Health Care Providers and Asthma Condition Management

DoctorThe first line of defense in diagnosing and treating asthma is a patient’s health care provider. Nevertheless, asthma condition management remains an under-recognized need. The National Asthma Education and Prevention Program (NAEPP) created Guidelines for the Diagnosis and Management of Asthma (EPR-3), which gives physician’s a new look at the control and prevention of asthma attacks and symptoms.

In the updated guidelines, the NAEPP outlines six clinical practice recommendations to aid with asthma condition management. These include:

1. The use of inhaled corticosteroids (ICS). According to the NAEPP, inhaled corticosteroids are one of the most effective and preferred tools for the long-term control of persistent asthma in children and adults. It’s vital that physicians communicate the effectiveness and importance of ICSs to patients and their care givers.

2. Written asthma action plans. Written plans are integral to the self-management and prevention of asthma symptoms. While physicians can give patients and families asthma management instructions orally, the instructions can be easily forgotten. An asthma action plan is a clearly written set of instructions and an informational guide that helps patients self-manage their condition, identify asthma triggers, recognize worsening asthma symptoms and have a plan in place for asthma attacks.
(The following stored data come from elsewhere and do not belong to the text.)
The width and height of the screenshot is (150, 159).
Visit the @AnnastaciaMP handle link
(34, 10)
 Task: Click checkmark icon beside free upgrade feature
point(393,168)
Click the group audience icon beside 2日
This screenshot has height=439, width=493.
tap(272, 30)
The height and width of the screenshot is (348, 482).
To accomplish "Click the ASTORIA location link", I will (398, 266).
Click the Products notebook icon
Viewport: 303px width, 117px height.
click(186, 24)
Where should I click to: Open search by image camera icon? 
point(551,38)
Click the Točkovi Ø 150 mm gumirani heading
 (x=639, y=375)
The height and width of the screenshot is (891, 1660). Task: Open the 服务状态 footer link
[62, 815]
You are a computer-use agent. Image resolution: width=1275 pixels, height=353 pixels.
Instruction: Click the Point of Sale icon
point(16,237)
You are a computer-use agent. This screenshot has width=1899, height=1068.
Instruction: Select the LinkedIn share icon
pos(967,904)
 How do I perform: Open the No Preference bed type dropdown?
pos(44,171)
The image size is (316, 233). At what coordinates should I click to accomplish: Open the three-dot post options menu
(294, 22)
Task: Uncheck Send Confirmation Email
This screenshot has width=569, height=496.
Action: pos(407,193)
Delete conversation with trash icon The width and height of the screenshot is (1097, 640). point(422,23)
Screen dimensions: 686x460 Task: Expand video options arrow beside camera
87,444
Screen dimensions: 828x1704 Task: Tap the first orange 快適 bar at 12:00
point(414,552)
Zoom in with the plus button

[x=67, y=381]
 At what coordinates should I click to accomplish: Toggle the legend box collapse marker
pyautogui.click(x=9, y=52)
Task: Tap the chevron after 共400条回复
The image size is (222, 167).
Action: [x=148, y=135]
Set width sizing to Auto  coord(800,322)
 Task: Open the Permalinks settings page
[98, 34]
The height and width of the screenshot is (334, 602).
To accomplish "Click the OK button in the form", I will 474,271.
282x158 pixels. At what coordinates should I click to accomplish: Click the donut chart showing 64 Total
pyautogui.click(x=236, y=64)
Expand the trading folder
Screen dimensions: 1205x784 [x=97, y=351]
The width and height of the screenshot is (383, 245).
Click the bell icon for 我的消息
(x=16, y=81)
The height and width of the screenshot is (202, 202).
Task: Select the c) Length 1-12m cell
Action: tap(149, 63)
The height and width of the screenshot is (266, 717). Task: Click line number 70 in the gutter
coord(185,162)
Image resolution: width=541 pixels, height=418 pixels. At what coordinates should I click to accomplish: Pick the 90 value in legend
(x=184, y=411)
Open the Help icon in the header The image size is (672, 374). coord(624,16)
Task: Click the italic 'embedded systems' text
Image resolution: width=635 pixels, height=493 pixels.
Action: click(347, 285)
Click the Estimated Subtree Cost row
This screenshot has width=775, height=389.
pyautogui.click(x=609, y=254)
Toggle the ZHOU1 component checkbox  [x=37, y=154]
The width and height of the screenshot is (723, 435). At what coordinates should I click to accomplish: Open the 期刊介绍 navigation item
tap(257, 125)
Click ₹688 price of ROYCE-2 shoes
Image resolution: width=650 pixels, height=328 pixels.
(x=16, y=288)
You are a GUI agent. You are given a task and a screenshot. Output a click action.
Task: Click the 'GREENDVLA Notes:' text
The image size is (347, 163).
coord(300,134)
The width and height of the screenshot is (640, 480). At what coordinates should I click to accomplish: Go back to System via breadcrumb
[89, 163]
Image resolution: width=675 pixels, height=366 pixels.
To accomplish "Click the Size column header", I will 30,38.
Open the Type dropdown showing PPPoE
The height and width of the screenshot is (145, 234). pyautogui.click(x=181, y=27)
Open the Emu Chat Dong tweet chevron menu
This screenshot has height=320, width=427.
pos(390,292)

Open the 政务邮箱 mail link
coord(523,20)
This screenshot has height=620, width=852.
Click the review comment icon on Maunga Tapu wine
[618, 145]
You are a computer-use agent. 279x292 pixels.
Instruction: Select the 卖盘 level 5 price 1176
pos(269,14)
3. The assessment of asthma severity. When health care providers first meet with a patient, the NAEPP recommends they conduct a severity assessment to measure the current level of impairment the asthma symptoms cause. This assessment helps determine future risk and create an initial treatment plan.

4. The assessment and monitoring of asthma control. When a patient returns for follow-up appointments, the health care provider should assess the patient’s level of asthma control as well as future risks. Regular monitoring and assessments allow a physician to determine what therapy option needs to be maintained or adjusted.

5. Periodic physician visits. Asthma symptoms vary greatly, and an asthma attack can occur with seemingly little warning. Therefore, it’s important for physicians to schedule follow-up visits (and for patients to keep their appointments). These appointments assist with the monitoring and assessment of a patient’s asthma condition management.

6. Controlling environmental exposure to asthma triggers. When a health care provider knows a patient’s asthma triggers, like allergens and irritants, he or she can create a plan to help the patient

reduce the risk of exposure. This technique aids in the prevention of asthma symptoms and can make a patient’s self-care efforts more successful.